*Task to complete:*
With the pictures omitted, output word for word the lines from the one containing "Viewport: 269px width, 139px height." through the end of the records.
------------
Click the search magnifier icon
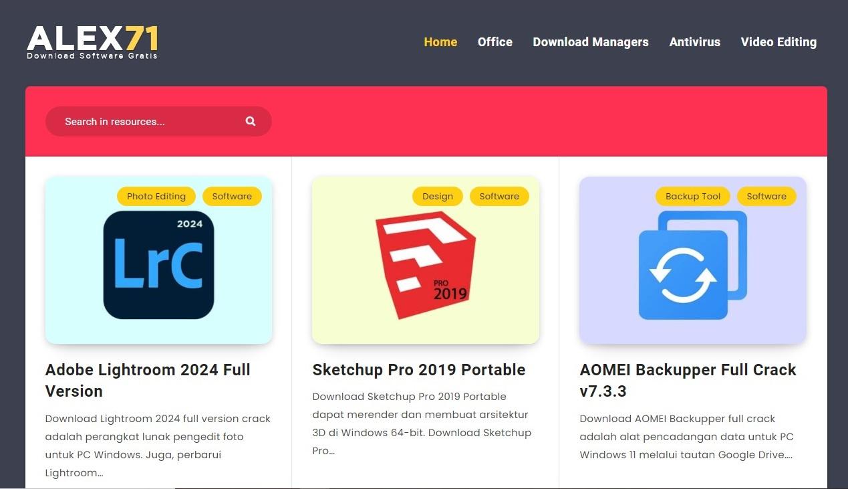The width and height of the screenshot is (848, 489). point(251,121)
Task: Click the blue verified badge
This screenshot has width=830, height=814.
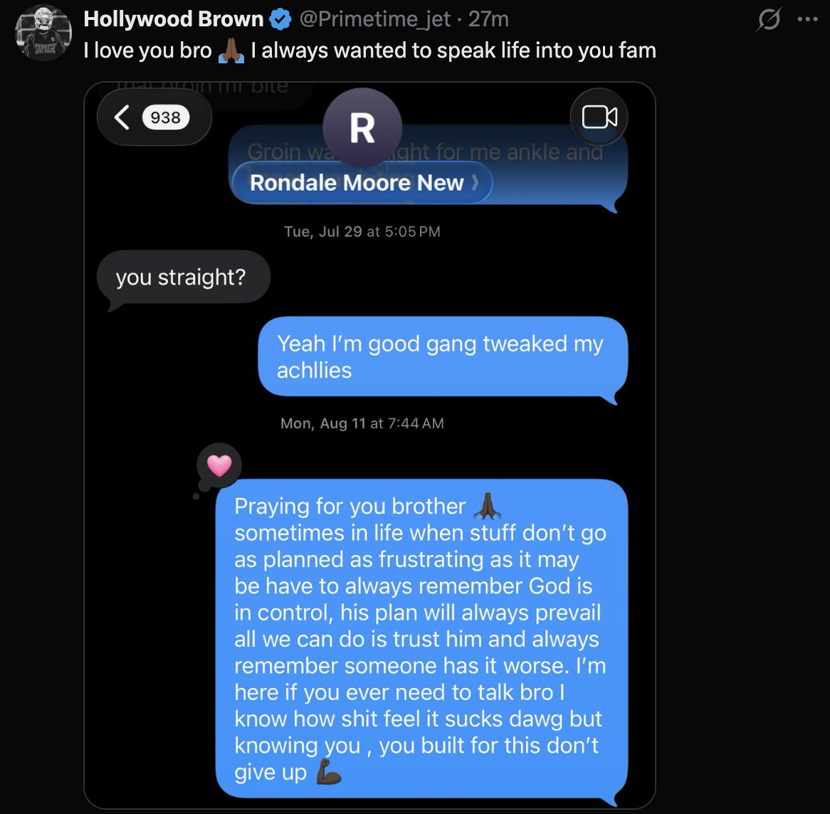Action: coord(281,20)
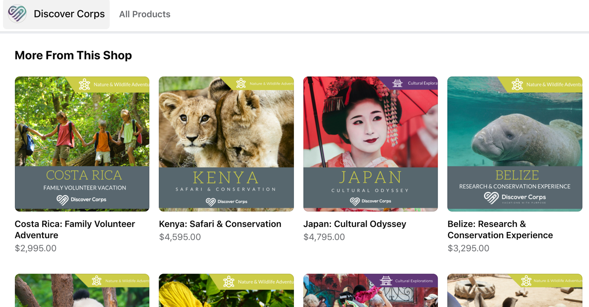The image size is (589, 307).
Task: Click the turtle icon on Belize card
Action: pos(517,84)
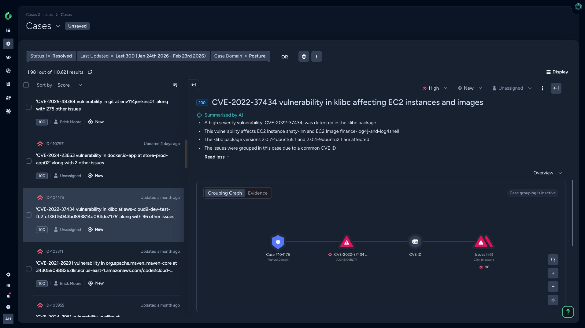Open the High severity dropdown
This screenshot has width=585, height=328.
click(435, 88)
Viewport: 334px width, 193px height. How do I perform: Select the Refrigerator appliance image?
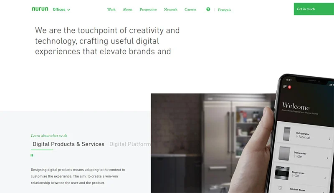[x=287, y=134]
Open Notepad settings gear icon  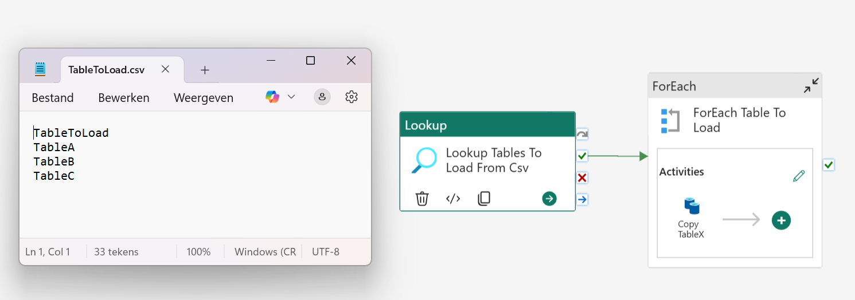click(x=352, y=97)
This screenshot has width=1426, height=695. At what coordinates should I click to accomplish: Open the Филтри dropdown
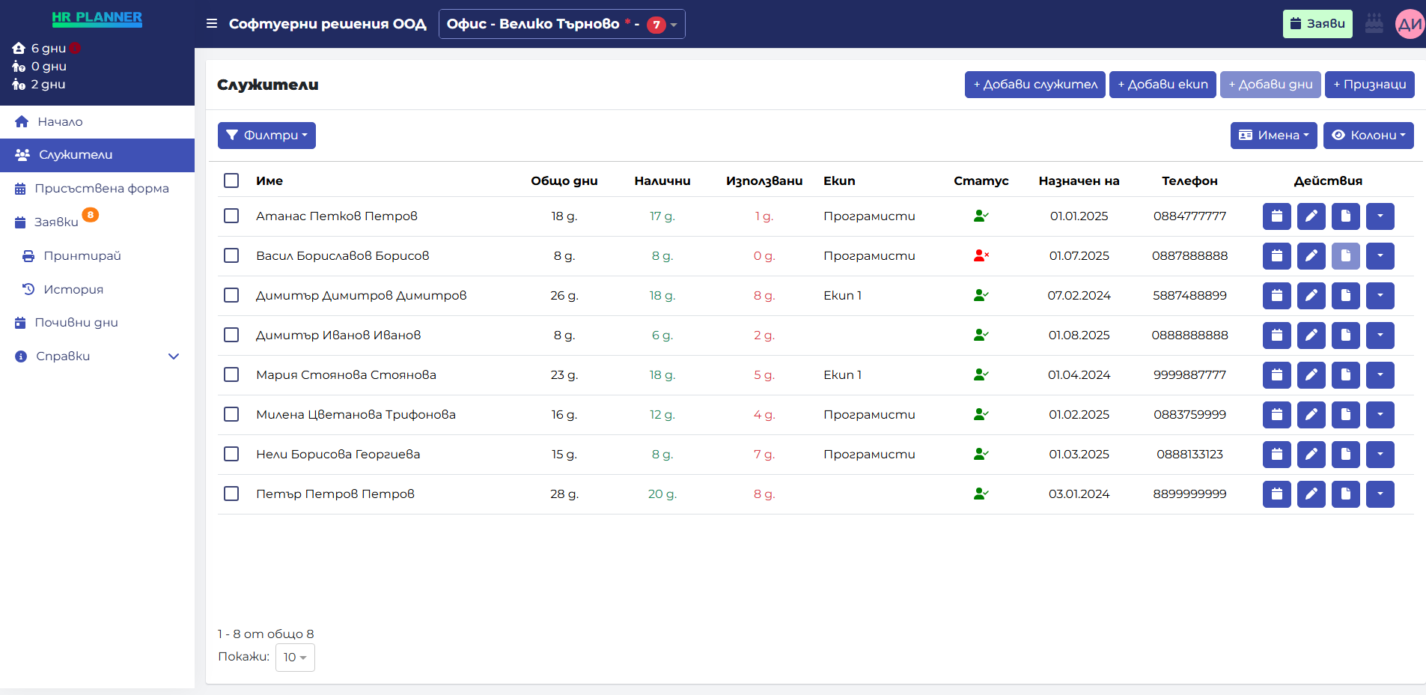pyautogui.click(x=266, y=136)
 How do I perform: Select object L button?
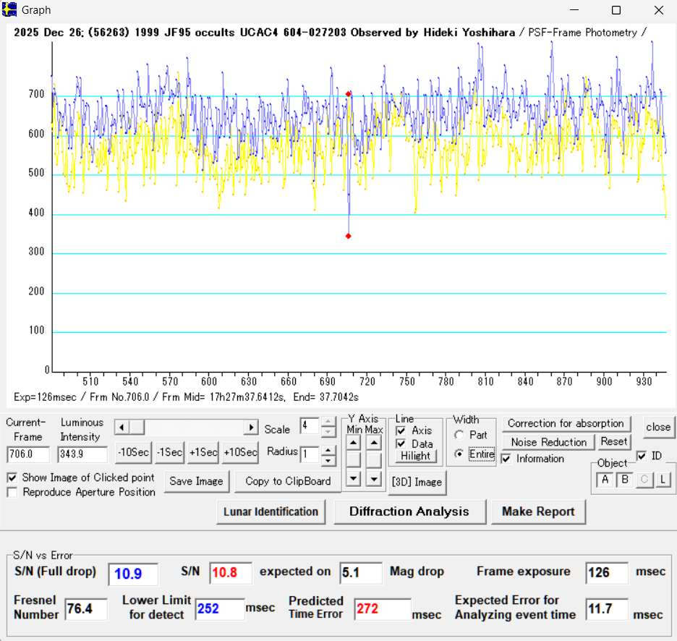click(663, 480)
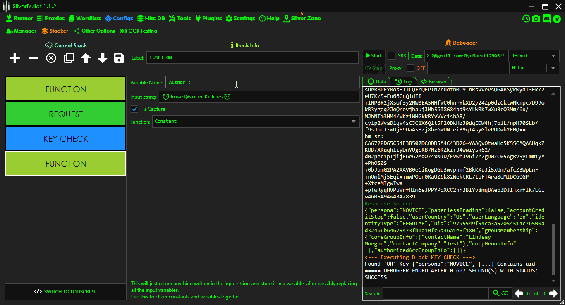Click the plus icon to add block
Screen dimensions: 565x305
[x=15, y=58]
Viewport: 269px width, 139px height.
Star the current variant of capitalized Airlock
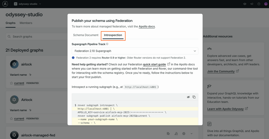pyautogui.click(x=11, y=119)
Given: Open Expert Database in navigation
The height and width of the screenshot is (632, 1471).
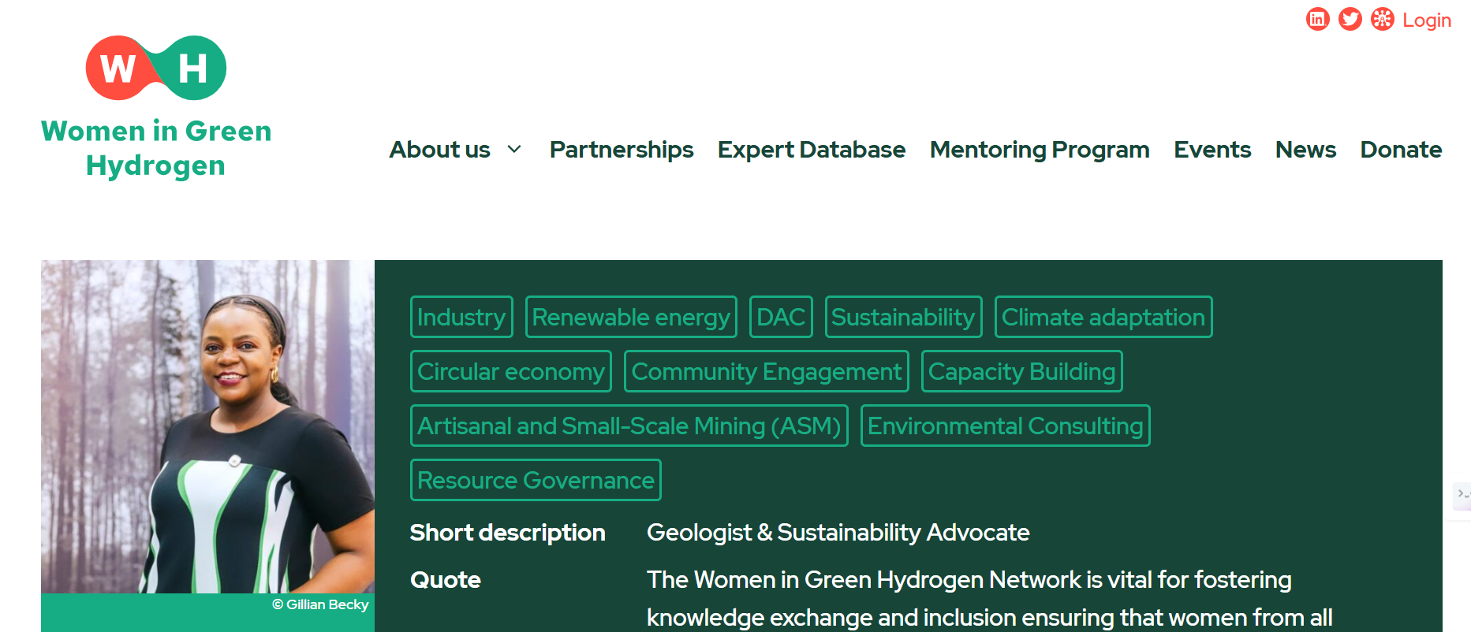Looking at the screenshot, I should [x=811, y=150].
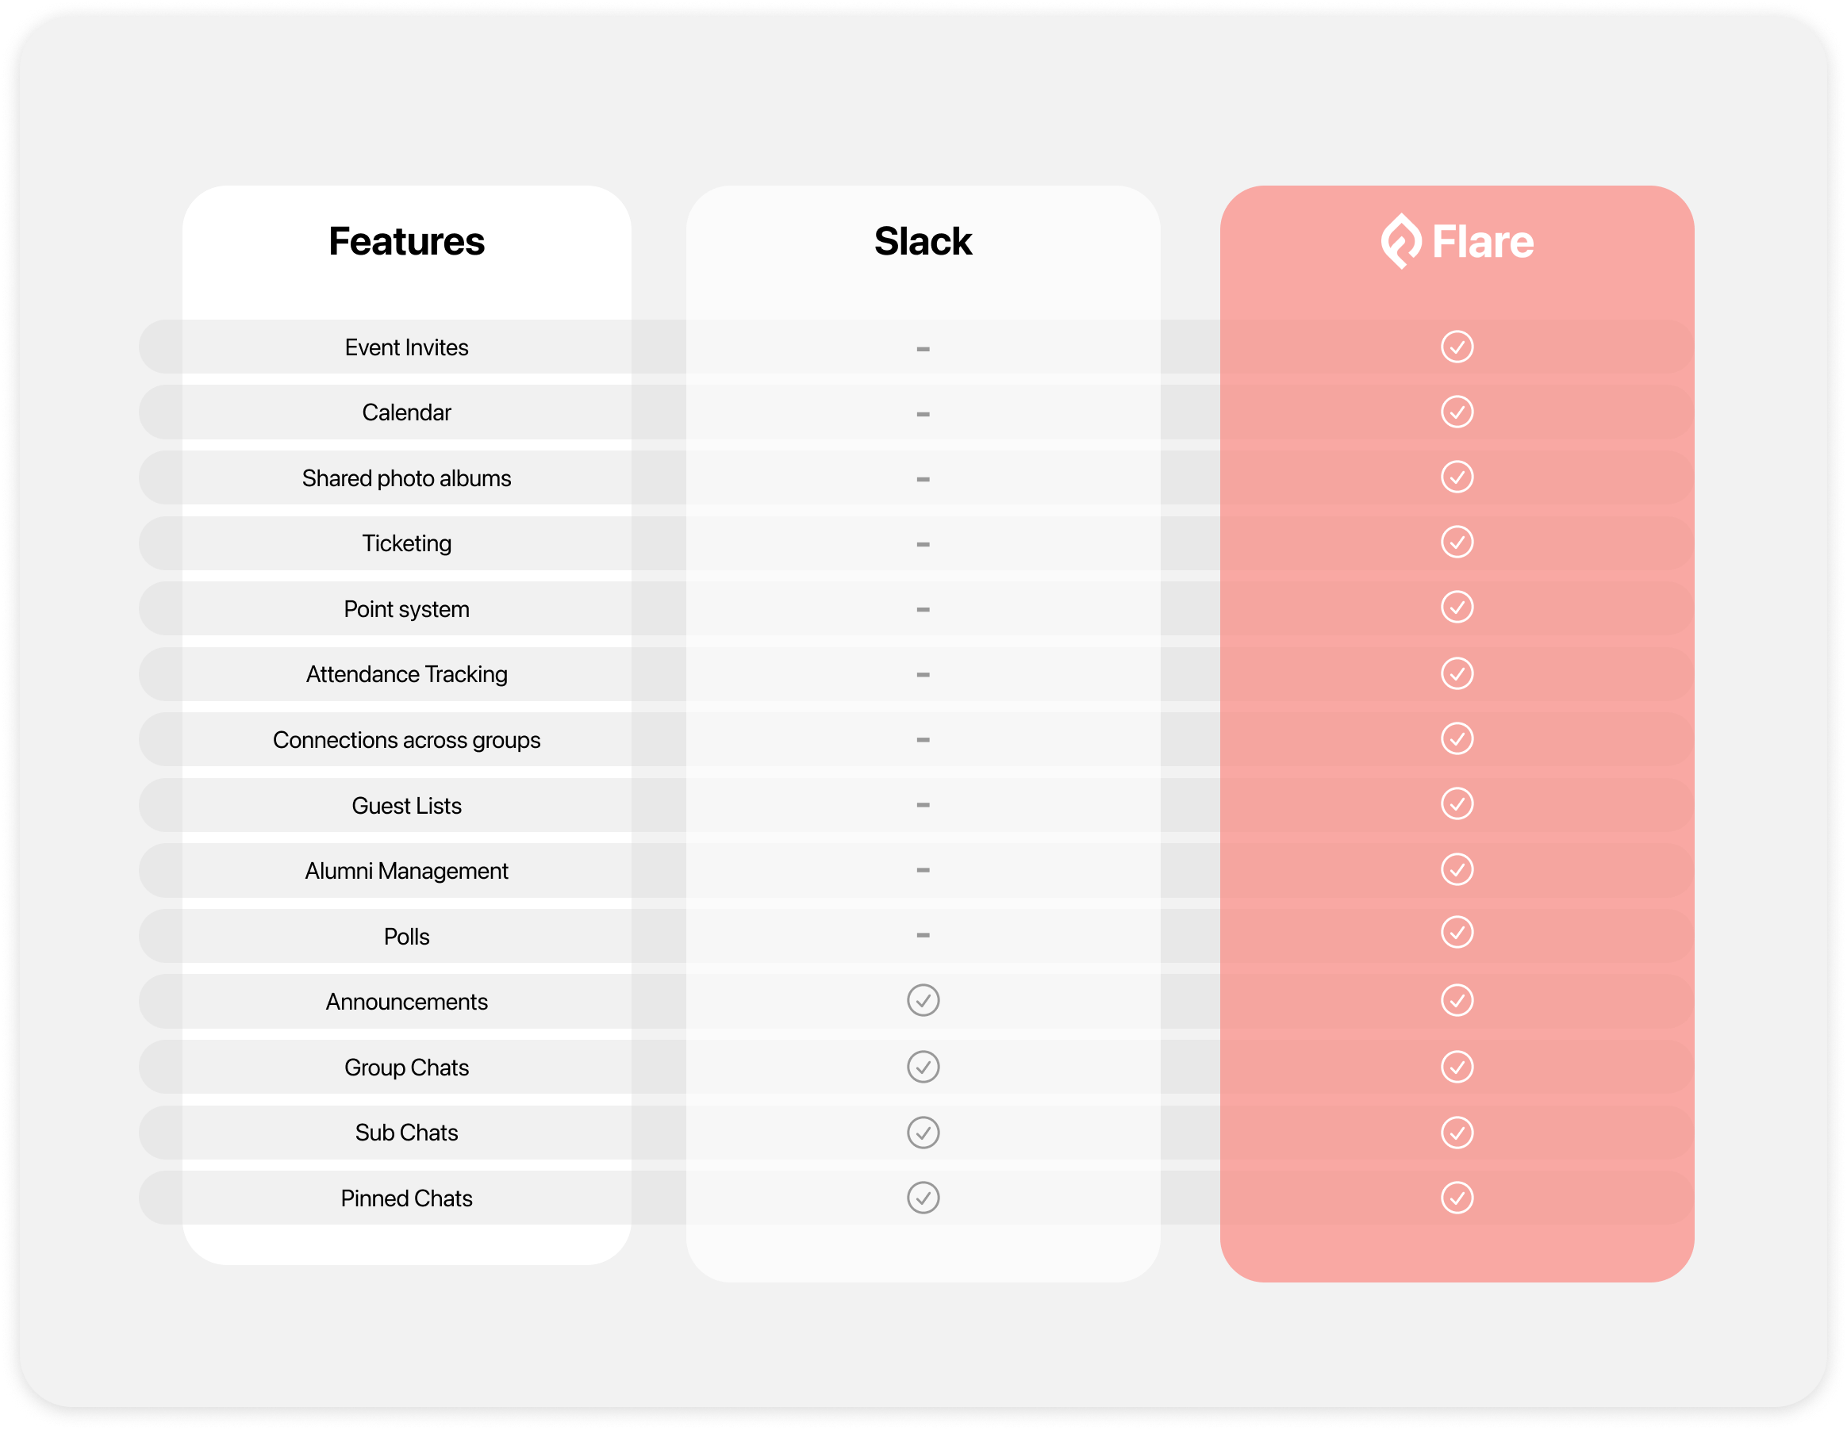Screen dimensions: 1847x1430
Task: Click the Flare flame logo icon
Action: pyautogui.click(x=1400, y=241)
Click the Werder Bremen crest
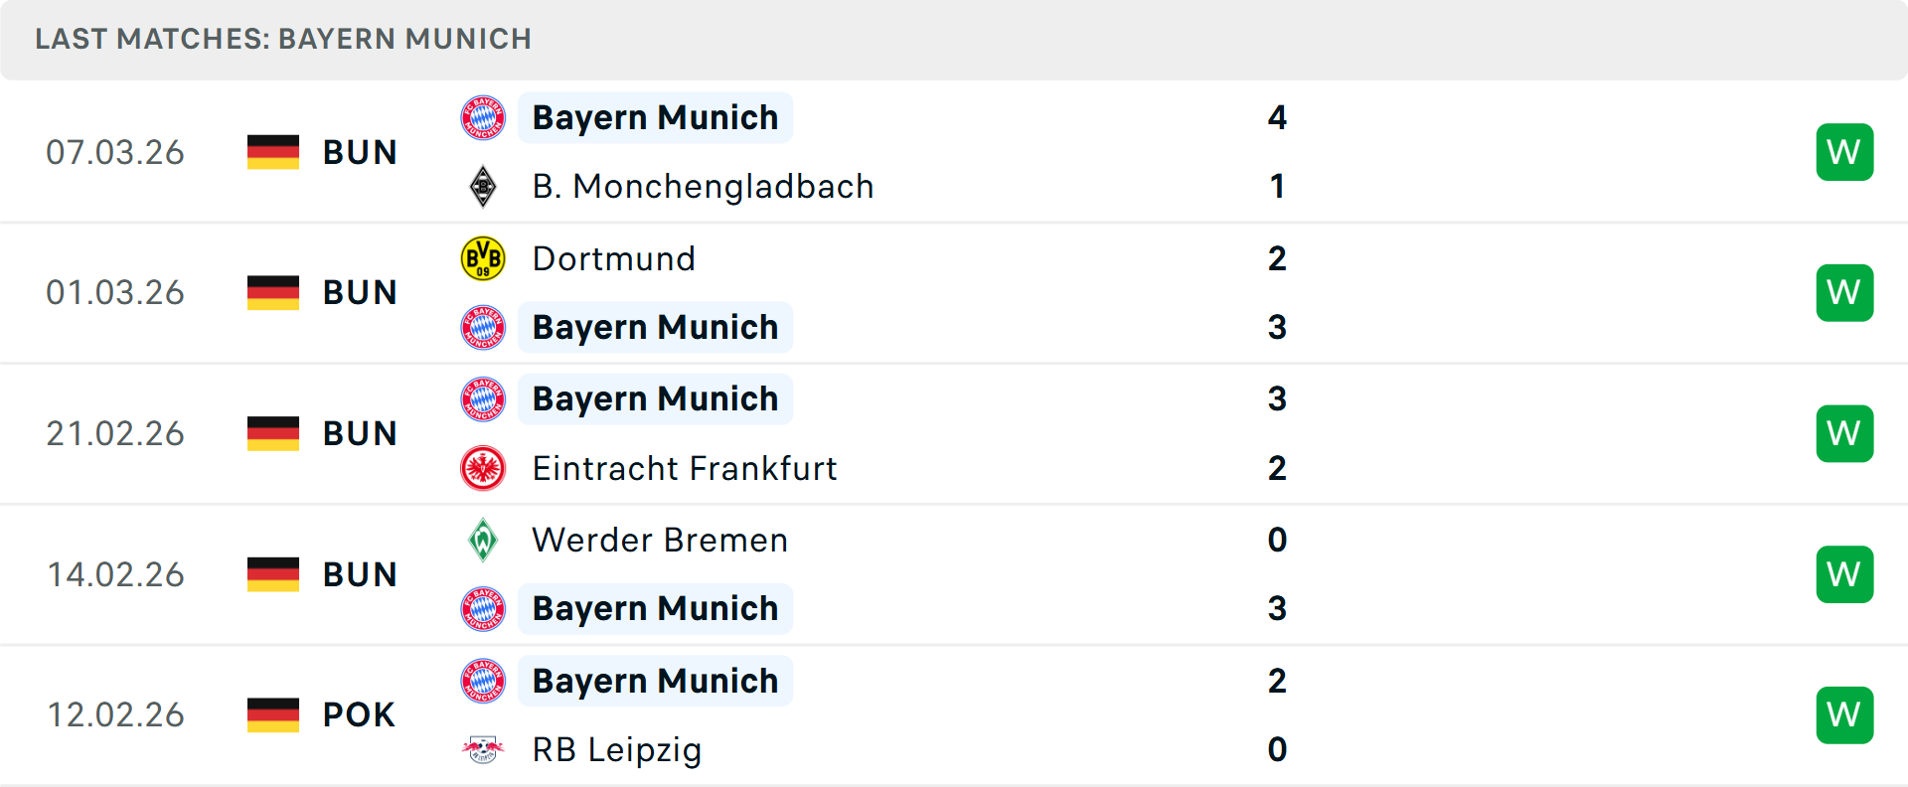 click(x=483, y=540)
------------
*Task solution:*
Viewport: 269px width, 139px height.
Star the current variant of capitalized Airlock
pyautogui.click(x=11, y=119)
Given: Open Expert Database in navigation
The height and width of the screenshot is (632, 1471).
Looking at the screenshot, I should [x=811, y=150].
Screen dimensions: 1847x1430
Task: Click the Flare flame logo icon
Action: pyautogui.click(x=1400, y=241)
Click the Werder Bremen crest
 click(x=483, y=540)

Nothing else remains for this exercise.